Cuando tu peor enemigo eres tú mismo

Raquel Lemos Rodríguez · 24 septiembre, 2015

En muchas de nuestras experiencias nos hemos sentido maltratados y humillados, algo que creemos haber superado cuando realmente no es así. Cuando pasa el tiempo, y ese maltrato desaparece, nosotros empezamos a ejercerlo contra nosotros mismos sin ser conscientes de ello, convirtiéndonos en nuestro peor enemigo.

Debo ser bueno, humilde, complaciente; porque creo no valgo nada y no me merezco nada; porque considero que es mi deber aunque nunca lograré dar la talla.

Es aquí cuando debemos darnos cuenta de cómo somos realmente. Personas con una muy baja autoestima, llenas de inseguridades, de frustraciones, de miedos, de culpas…

Si te cuesta muchísimo valorarte, aceptarte y reconocer que eres capaz de lograr y conseguir todo lo que los demás ya han conseguido y logrado, probablemente te estés convirtiendo en tu propio enemigo.

Puedes elegir ser tu peor enemigo o no

Mujer ante una careta reflejando si es su enemigo

Tú peor enemigo no son los demás, sino que todo está en tu mente. ¿Cómo puede ser esto posible? ¿Cómo puedo ser yo mi propio enemigo? Todas las críticas que puedas recibir, las humillaciones, las opiniones, los juicios que realizan sobre ti… Todo esto, puede ser aceptado por ti o no.

“Tu peor enemigo no son las críticas que recibes sino aquellas que aceptas”

-Bernardo Stamateas-

 

En ti está ese poder de decisión. ¿De verdad crees que lo mereces? ¿Estás de acuerdo con lo que dicen los demás? Asumir algo por el simple hecho de ser aceptado por los demás, te provoca una baja autoestima y que tú seas tu propio enemigo.

Es cierto que estar rodeado de opiniones diversas te hace dudar de quién eres realmente. Por eso, es necesario que te apartes de todas estas personas para poder reflexionar sobre quién eres. Una vez lo sepas, podrás enfrentar todas esas opiniones y juicios de una forma mucho más segura.

¿Cómo puedo empezar a dejar de ser mi peor enemigo?

  • Acéptate y estate seguro de quién realmente eres.
  • Cuestiona todo mensaje negativo que llegue sobre ti.
  • Aprende a equivocarte.
  • No intentes agradar a todo el mundo.

Es difícil empezar a dejar de ser tu propio enemigo, pero esto es algo que solo se encuentra en tus manos. Debes estar seguro de quién eres y no dejar que las opiniones de los demás te digan quién debes ser.

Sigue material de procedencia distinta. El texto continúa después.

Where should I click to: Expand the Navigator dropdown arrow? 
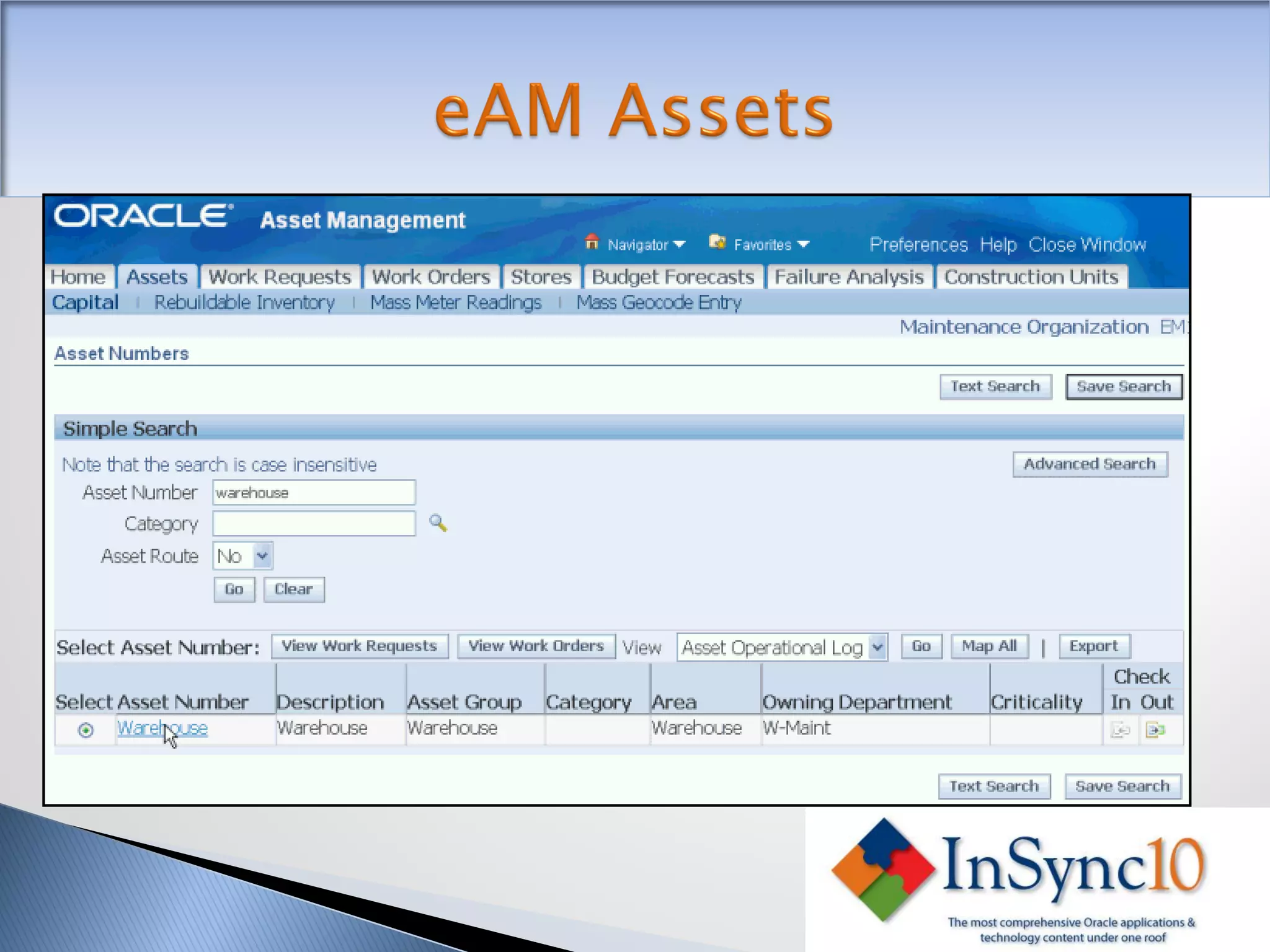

Tienes que empezar a ver las equivocaciones no como un lastre y una vergüenza, sino como algo de lo que se aprende para hacerlo mejor después.

Todo el mundo se equivoca, pero eso hace que te sientas humillado. Empieza a pensar que no hay aprendizaje sin equivocación. De los errores se aprende más de lo que crees.

¿Quién soy yo?

Mujer pensando en su peor enemigo

Esta es una pregunta muy simple, pero verdaderamente difícil de contestar. ¿Sabes quién eres realmente? Si es así, ¿por qué te afectan tanto las críticas de los demás?

Debes aprender a no compararte con los demás, a confiar en ti mismo y no dejarte llevar por lo que los demás puedan decir. Tú eres único, irrepetible, irreemplazable, con defectos, pero también con habilidades.

“¿Realmente sabes dónde están tus enemigos?, ¿en el mundo que te rodea o dentro de ti? ¿A quién estás escuchando?, ¿a la voz de la obsesión que te habla de fatalidad y fracaso?, ¿a la voz quejosa y autoritaria que enjuicia cada paso que das?”

-Bernardo Stamateas-

Ten confianza, cree en ti mismo y no te permitas ser como los demás quieren que seas. Ser tú mismo te ayudará a alcanzar la felicidad que todos ansiamos.

Tus decisiones son las que marcarán tu vida a partir de hoy. ¿Quién va a decidir en tu vida? ¿Tú o los demás? Sé un poco egoísta contigo mismo y aléjate del qué dirán. Tu vida es tuya, y tú decidirás cómo vivirla.

 

Piensa que la confianza que tengas en ti mismo te permitirá avanzar, probar, experimentar. Mientras que si no tienes confianza en ti mismo, las inseguridades aparecerán. Pregúntate hacia dónde estás conduciendo tu vida. ¿Quieres llegar a ser tan perfecto que al final eso acabe contigo? En la perfección no está la respuesta.

Sé natural, intenta progresar, comete errores, aprende y vive tal y como eres. Libérate de todo aquello que te dicen, que te bloquea y te paraliza. Sé libre de todo ello y camina. Nunca te permitas ser tu propio enemigo.